Dr. Sidibe's project has come to an end. The PI reports that they emphasis is in the conclusion of one of their papers that the development of new technology is not a panacea but the beginning of a long process of matching the intention of designers and the need and desire of users. The uptake and use of technology are therefore a collective performance build around an iterative process revolving around a feedback mechanism between trials, errors, and redesign. The technology diffusion and intake could make a leapfrog if a feedback mechanism between the design and the use is clearly established since the onset and integrated to the diffusion and the adoption process. It is essential to consider that the technology is designed with embodied intentions that need to engage in open discussions and accommodate the needs, aspirations, and desires of the users driven by specific socioeconomic conditions different from the designers ’ones and in which the technology is introduced. That suggests that the adaptation of technology to users’ conditions and aspirations is essential for technology intake.

6-157 Sidibe
PEER project students. Photo courtesy of Dr. Sidibe

This study also invites to make a distinction between the adoption of, on one side, digital technologies whereby the users remain engaged in a collective performance with the service provider and other technologies such as seeds and fertilizers which once acquired is used upon the individual decisions and performance of farmers. That conclusion leads to the following highlights:
  • Rather than a panacea, the development of new technology is the beginning of a long process of matching the intention of designers and the need and desires of users.

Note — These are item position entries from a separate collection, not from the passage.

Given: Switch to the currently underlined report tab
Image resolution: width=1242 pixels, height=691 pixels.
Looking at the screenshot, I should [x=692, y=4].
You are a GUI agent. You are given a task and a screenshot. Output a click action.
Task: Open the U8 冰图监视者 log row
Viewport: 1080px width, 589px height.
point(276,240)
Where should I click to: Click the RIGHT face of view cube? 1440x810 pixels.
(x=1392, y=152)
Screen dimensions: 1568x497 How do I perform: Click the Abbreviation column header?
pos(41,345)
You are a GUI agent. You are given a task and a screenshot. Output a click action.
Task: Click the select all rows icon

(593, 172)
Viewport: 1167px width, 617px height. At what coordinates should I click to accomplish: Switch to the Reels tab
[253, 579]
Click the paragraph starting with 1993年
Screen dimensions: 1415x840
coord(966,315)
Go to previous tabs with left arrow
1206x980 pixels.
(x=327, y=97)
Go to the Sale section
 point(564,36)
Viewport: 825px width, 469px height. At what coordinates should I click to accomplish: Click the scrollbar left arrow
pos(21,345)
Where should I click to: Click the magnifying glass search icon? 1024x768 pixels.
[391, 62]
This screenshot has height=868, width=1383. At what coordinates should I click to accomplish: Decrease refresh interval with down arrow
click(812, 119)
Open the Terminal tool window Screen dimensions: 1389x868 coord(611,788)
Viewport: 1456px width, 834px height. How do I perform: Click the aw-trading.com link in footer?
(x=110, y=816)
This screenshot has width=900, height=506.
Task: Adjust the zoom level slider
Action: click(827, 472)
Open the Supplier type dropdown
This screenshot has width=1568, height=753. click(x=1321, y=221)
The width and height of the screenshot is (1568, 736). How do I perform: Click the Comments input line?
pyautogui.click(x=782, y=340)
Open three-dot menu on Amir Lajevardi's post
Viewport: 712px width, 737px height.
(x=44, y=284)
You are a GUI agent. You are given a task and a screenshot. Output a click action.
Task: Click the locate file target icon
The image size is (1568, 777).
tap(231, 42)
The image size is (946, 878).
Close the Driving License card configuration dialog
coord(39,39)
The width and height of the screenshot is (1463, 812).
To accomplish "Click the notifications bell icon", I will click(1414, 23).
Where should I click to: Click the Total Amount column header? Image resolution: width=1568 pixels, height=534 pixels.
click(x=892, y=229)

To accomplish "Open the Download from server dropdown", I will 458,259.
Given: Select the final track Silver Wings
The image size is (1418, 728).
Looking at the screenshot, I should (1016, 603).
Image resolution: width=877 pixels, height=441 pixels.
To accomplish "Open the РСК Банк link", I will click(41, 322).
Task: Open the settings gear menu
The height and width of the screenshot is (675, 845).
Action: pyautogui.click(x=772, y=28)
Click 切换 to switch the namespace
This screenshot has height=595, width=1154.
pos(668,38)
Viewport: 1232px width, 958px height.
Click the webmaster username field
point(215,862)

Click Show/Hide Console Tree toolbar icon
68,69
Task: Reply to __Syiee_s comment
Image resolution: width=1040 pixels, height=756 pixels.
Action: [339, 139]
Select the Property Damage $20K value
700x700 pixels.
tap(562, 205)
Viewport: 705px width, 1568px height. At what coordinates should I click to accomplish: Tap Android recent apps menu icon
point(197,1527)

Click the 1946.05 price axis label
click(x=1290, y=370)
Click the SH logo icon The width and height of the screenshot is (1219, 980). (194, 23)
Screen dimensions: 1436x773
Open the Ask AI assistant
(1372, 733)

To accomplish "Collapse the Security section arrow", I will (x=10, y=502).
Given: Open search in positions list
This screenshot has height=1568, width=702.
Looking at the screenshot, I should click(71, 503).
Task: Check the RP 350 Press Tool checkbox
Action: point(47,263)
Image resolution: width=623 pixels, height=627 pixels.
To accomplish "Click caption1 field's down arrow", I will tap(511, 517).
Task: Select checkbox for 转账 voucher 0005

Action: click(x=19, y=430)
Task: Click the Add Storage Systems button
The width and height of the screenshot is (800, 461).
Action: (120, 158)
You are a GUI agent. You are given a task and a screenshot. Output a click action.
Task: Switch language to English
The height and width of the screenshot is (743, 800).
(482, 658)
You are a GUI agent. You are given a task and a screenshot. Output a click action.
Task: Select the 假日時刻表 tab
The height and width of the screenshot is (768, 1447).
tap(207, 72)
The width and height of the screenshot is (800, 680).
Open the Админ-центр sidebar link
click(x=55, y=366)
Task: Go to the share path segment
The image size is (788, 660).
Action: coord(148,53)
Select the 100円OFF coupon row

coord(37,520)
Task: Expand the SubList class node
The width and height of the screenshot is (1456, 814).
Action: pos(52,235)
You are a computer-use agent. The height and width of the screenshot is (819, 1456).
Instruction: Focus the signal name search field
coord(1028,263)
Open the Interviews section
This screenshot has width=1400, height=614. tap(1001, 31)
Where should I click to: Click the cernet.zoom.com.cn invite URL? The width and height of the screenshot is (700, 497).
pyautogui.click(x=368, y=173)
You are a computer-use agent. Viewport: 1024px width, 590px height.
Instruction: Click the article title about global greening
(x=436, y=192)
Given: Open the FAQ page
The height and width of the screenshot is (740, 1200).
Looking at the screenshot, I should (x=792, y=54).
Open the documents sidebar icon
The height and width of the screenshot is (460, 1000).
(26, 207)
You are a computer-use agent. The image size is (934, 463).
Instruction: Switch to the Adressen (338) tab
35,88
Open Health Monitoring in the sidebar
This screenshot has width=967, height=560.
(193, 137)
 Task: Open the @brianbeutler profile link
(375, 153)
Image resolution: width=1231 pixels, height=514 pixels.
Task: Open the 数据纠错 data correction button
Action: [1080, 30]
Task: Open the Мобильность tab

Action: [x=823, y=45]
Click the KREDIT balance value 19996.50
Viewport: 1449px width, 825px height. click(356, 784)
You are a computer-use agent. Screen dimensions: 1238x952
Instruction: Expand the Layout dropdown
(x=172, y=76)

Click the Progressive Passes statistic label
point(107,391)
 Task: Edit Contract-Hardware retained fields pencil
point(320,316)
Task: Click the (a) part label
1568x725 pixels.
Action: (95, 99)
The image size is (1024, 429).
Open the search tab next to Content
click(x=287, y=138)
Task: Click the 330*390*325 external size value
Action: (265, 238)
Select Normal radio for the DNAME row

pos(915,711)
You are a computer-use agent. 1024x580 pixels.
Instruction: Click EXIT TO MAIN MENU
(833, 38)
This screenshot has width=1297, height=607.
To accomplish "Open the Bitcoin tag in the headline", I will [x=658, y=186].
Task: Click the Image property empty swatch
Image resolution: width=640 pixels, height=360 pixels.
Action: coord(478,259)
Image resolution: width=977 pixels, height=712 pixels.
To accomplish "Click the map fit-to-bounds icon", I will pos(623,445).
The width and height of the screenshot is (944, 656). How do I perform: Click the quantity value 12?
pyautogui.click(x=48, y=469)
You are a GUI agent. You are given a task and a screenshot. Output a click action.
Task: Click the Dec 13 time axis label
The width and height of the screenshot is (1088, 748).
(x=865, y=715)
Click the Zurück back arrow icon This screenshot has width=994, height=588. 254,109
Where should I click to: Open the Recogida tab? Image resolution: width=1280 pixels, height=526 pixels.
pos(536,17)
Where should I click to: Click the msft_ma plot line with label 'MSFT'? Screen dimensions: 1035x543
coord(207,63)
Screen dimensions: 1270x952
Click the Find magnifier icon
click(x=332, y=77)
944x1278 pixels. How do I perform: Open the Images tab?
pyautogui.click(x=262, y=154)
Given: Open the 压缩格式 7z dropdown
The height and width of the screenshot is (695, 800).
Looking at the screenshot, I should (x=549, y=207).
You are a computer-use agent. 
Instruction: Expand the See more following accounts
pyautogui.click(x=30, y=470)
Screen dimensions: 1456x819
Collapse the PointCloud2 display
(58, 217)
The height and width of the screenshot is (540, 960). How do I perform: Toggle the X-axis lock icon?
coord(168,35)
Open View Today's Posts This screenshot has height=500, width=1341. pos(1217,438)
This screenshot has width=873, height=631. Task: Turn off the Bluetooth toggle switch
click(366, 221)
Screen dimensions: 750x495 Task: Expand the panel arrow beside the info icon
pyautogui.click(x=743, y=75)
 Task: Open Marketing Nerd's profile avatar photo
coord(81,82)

  • The uptake and use of technology are the outcomes of an iterative process between trials, errors, and redesign.
  • The technology diffusion and intake could make a leapfrog in developing countries if a feedback mechanism between design and use is integrated at the onset of the diffusion and adoption process.
  • Digital technologies whereby the user remains engaged in a collective performance with the service provider differ from other technologies such as seeds and fertilizers which adoption and use are mainly based on individual decisions and performance of farmers.
The positive outcome of their research is that it allowed the different stakeholders to get together and to discuss the issues of concern around the use of digital technologies. This raised the awareness of the telephone company for instance on the need to enlarge the network coverage and to take additional measures for widespread use of the services they provide including adapting the services to socioeconomic conditions of users in terms the way to charge the service provision, the nature and the quality of the service.
Their feedback events pointed to the need for the telephone company to consider the way they communicate with farmers the users of technologies.